Entries provided →
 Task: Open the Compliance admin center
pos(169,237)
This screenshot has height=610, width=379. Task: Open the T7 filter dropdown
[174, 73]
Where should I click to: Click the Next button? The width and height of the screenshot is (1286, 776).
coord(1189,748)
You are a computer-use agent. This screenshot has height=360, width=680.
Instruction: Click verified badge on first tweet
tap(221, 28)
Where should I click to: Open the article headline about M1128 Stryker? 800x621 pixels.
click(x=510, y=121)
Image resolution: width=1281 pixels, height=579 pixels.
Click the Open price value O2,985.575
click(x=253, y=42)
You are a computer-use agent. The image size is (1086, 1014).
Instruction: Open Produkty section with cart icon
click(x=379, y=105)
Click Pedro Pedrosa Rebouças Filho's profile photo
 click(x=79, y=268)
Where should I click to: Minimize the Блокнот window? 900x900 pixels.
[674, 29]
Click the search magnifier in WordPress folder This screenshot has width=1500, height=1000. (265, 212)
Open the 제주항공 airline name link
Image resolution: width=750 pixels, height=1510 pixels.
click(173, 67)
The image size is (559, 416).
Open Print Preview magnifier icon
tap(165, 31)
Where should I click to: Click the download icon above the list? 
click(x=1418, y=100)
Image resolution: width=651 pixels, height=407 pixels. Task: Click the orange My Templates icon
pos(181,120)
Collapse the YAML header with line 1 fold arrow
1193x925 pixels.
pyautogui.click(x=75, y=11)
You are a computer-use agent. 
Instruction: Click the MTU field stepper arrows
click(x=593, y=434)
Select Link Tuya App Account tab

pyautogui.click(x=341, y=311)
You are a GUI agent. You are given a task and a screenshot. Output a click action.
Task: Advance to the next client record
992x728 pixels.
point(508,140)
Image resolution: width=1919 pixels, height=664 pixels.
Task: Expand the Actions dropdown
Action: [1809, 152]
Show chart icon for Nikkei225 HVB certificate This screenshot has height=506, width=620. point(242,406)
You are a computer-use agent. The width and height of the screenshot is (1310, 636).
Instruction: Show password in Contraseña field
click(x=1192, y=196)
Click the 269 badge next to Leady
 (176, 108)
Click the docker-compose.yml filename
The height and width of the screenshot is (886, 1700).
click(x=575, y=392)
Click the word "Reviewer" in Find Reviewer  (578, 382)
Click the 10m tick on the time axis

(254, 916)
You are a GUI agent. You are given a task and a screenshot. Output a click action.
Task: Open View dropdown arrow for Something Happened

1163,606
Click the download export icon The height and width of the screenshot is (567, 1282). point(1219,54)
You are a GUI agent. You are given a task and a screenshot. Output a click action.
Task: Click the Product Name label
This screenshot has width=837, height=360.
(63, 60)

Goal of the exercise → The whole of the data is to be returned with every line intact.

Task answer →
 Task: Open the Compliance admin center
pos(169,237)
This screenshot has height=610, width=379. Task: Open the T7 filter dropdown
[174, 73]
Where should I click to: Click the Next button? The width and height of the screenshot is (1286, 776).
coord(1189,748)
You are a computer-use agent. This screenshot has height=360, width=680.
Instruction: Click verified badge on first tweet
tap(221, 28)
Where should I click to: Open the article headline about M1128 Stryker? 800x621 pixels.
click(x=510, y=121)
Image resolution: width=1281 pixels, height=579 pixels.
Click the Open price value O2,985.575
click(x=253, y=42)
You are a computer-use agent. The image size is (1086, 1014).
Instruction: Open Produkty section with cart icon
click(x=379, y=105)
Click Pedro Pedrosa Rebouças Filho's profile photo
 click(x=79, y=268)
Where should I click to: Minimize the Блокнот window? 900x900 pixels.
[674, 29]
Click the search magnifier in WordPress folder This screenshot has width=1500, height=1000. (265, 212)
Open the 제주항공 airline name link
Image resolution: width=750 pixels, height=1510 pixels.
click(173, 67)
The image size is (559, 416).
Open Print Preview magnifier icon
tap(165, 31)
Where should I click to: Click the download icon above the list? 
click(x=1418, y=100)
Image resolution: width=651 pixels, height=407 pixels. Task: Click the orange My Templates icon
pos(181,120)
Collapse the YAML header with line 1 fold arrow
1193x925 pixels.
pyautogui.click(x=75, y=11)
You are a computer-use agent. 
Instruction: Click the MTU field stepper arrows
click(x=593, y=434)
Select Link Tuya App Account tab

pyautogui.click(x=341, y=311)
You are a GUI agent. You are given a task and a screenshot. Output a click action.
Task: Advance to the next client record
992x728 pixels.
point(508,140)
Image resolution: width=1919 pixels, height=664 pixels.
Task: Expand the Actions dropdown
Action: [1809, 152]
Show chart icon for Nikkei225 HVB certificate This screenshot has height=506, width=620. point(242,406)
You are a computer-use agent. The width and height of the screenshot is (1310, 636).
Instruction: Show password in Contraseña field
click(x=1192, y=196)
Click the 269 badge next to Leady
 (176, 108)
Click the docker-compose.yml filename
The height and width of the screenshot is (886, 1700).
click(x=575, y=392)
Click the word "Reviewer" in Find Reviewer  (578, 382)
Click the 10m tick on the time axis

(254, 916)
You are a GUI agent. You are given a task and a screenshot. Output a click action.
Task: Open View dropdown arrow for Something Happened

1163,606
Click the download export icon The height and width of the screenshot is (567, 1282). point(1219,54)
You are a GUI agent. You are given a task and a screenshot. Output a click action.
Task: Click the Product Name label
This screenshot has width=837, height=360.
(63, 60)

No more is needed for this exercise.